On y suit deux journalistes du Miami Times qui enquêtent sur la mort d’un shérif en Floride et qui se demandent si le suspect, en cabane et risquant de passer sur la chaise, est vraiment coupable. On retrouve donc à nouveau la thématique de l’injustice sociale et plus particulièrement la sempiternelle problématique de la peine de mort. Outre deux-trois autres thèmes en vrac, comme ceux du racisme, de la condition des Noirs et de l’homosexualité dans les 60’s, Lee Daniels se distingue surtout par sa direction d’acteurs audacieuse et brillante. Il nous l’avait déjà démontré avec Precious et le confirme ici avec, notamment, une Nicole Kidman qui heurte et détonne complètement dans cet univers masculin et suintant.
La mise en scène de ce drame sudiste transpire, quant à elle, la moiteur et rend compte d’ambiances viscérales et pulsionnelles.
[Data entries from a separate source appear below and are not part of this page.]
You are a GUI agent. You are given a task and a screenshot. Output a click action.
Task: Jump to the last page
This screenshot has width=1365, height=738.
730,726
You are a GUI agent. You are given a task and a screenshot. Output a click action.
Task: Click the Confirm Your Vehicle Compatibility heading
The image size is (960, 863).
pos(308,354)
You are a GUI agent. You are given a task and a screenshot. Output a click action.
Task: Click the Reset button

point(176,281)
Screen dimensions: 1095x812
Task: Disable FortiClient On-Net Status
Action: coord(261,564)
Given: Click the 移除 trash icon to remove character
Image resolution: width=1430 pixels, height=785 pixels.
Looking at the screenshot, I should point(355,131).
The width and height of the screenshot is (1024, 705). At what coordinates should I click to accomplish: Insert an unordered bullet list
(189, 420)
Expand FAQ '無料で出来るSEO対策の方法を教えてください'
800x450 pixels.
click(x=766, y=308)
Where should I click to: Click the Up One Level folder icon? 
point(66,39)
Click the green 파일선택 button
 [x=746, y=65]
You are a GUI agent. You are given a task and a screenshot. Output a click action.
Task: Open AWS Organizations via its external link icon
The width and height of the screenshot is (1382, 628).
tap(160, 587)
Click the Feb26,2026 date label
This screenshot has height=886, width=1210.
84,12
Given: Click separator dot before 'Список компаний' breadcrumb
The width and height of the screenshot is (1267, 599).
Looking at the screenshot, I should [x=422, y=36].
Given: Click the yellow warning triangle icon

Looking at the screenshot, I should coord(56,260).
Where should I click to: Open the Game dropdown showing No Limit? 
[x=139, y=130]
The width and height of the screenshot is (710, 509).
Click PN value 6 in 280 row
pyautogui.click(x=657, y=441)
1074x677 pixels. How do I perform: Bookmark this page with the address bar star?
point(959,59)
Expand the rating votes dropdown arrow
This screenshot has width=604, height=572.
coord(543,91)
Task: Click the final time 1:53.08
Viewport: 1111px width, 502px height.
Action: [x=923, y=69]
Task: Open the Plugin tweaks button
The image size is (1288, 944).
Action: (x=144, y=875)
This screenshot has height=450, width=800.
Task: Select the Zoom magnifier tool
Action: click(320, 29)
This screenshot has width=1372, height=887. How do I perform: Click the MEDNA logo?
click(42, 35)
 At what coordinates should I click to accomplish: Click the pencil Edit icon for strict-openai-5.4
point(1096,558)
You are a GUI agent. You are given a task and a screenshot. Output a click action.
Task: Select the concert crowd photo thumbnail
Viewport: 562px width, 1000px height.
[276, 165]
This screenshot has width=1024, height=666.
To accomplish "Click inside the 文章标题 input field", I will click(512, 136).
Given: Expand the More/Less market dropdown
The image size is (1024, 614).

Un cinéma qui se complaît dans les enchaînements d’événements paroxystiques et dans un jeu d’effets qui pourront susciter, chez certains, quelques haut-le-cœur. Bref, c’est parfois ampoulé et foutraque, mais cela permet, en même temps, de bien rendre compte du sujet, de cette noirceur constante et de ces personnages plein de vices, dégueulasses, au premier degré comme au second. Bref, c’est marécageux, mais ç'a aussi son charme bizarre et véreux.